Pen ‘Writes’ Circuits for Flexible Electronics
CHAMPAIGN, Ill., June 30, 2011 — A pen with conductive silver ink that can write electrical circuits and interconnects on paper, wood and other surfaces is composing a whole new chapter in low-cost, flexible and disposable electronics.
“Pen-based printing allows one to construct electronic devices ‘on the fly,’ ” said Jennifer Lewis, the Hans Thurnauer professor of materials science and engineering and director of the Frederick Seitz Materials Research Laboratory at the University of Illinois. “This is an important step toward enabling desktop manufacturing, or personal fabrication, using very low-cost, ubiquitous printing tools.”
Flexible array of LEDs mounted on paper. Hand-drawn silver ink lines form the interconnects between the LEDs. (Images: Bok Yeop Ahn)
The research team, which published its work in the journal Advanced Materials, also included Jennifer Bernhard, a professor of electrical and computer engineering at UI; graduate student Analisa Russo; and postdoctoral researchers Bok Yeop Ahn, Jacob Adams and Eric Duoss.
Although it looks like a typical silver-colored roller-ball pen, this pen’s ink is a solution of real silver. After writing, the liquid in the ink dries, leaving conductive silver pathways — in essence, paper-mounted wires.

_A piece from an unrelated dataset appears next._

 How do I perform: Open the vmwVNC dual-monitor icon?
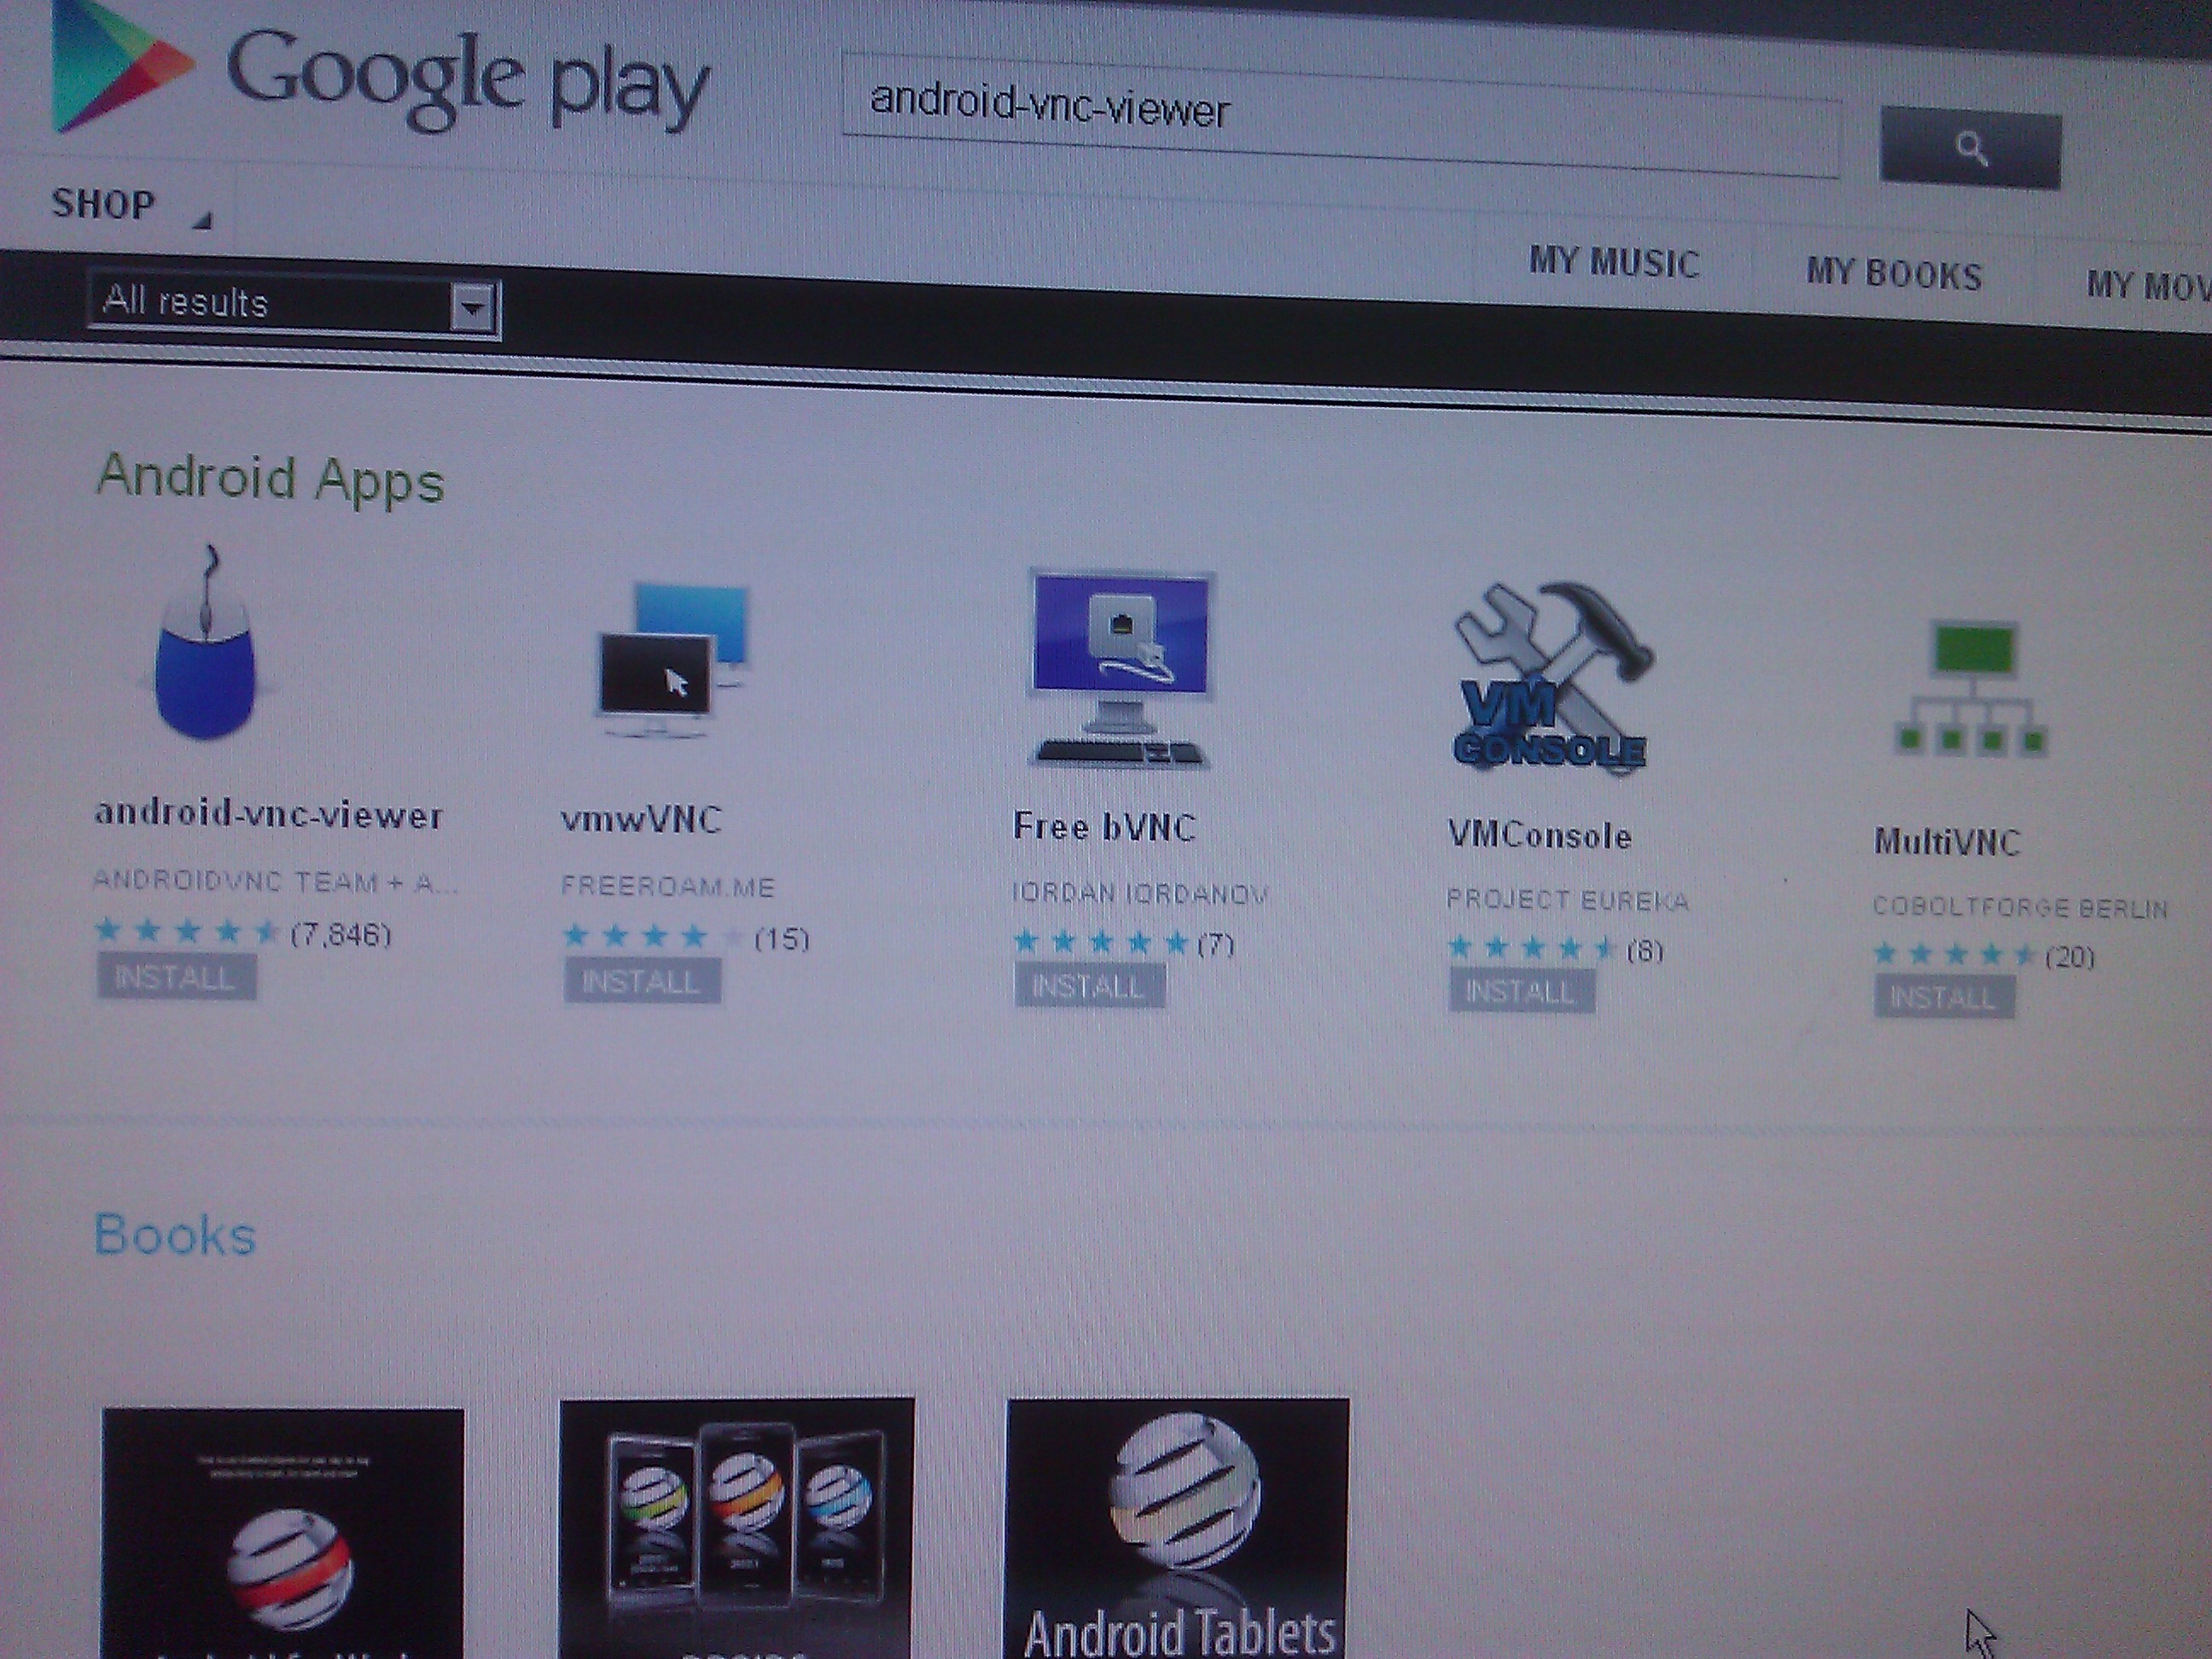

The ink maintains its conductivity through multiple bends and folds of the paper, enabling devices with great flexibility and conformability.
University of Illinois engineers have developed a pen with conductive silver ink that can write electric circuits and interconnects directly on paper and other surfaces.
Metallic inks have been used in approaches using inkjet printers to fabricate electronic devices, but the pen offers freedom and flexibility to apply ink directly to paper or other rough surfaces instantly, at low cost and without programming.
“The key advantage of the pen is that the costly printers and printheads typically required for inkjet or other printing approaches are replaced with an inexpensive, handheld writing tool,” said Lewis, who also is affiliated with the Beckman Institute for Advanced Science and Technology.
A sketch of the painting “Sae-Han-Do” by Jung Hee Kim, drawn in conductive silver ink that powers an LED mounted on the paper.
The ability to create freestyle conductive pathways enables new possibilities in art, disposable electronics and folded 3-D devices. For example, the researchers used the silver pen to sketch a copy of the painting “Sae-Han-Do” by Jung Hee Kim, which portrays a house, trees and Chinese text. The ink serves as wiring for an LED mounted on the roof of the house, powered by a 5-V battery connected to the edge of the painting. The researchers also have demonstrated a flexible LED display on paper, conductive text and 3-D radio-frequency antennas.
Next, the researchers plan to expand the palette of inks to enable pen-on-paper writing of other electronic and ionically conductive materials.
The US Department of Energy supported this work.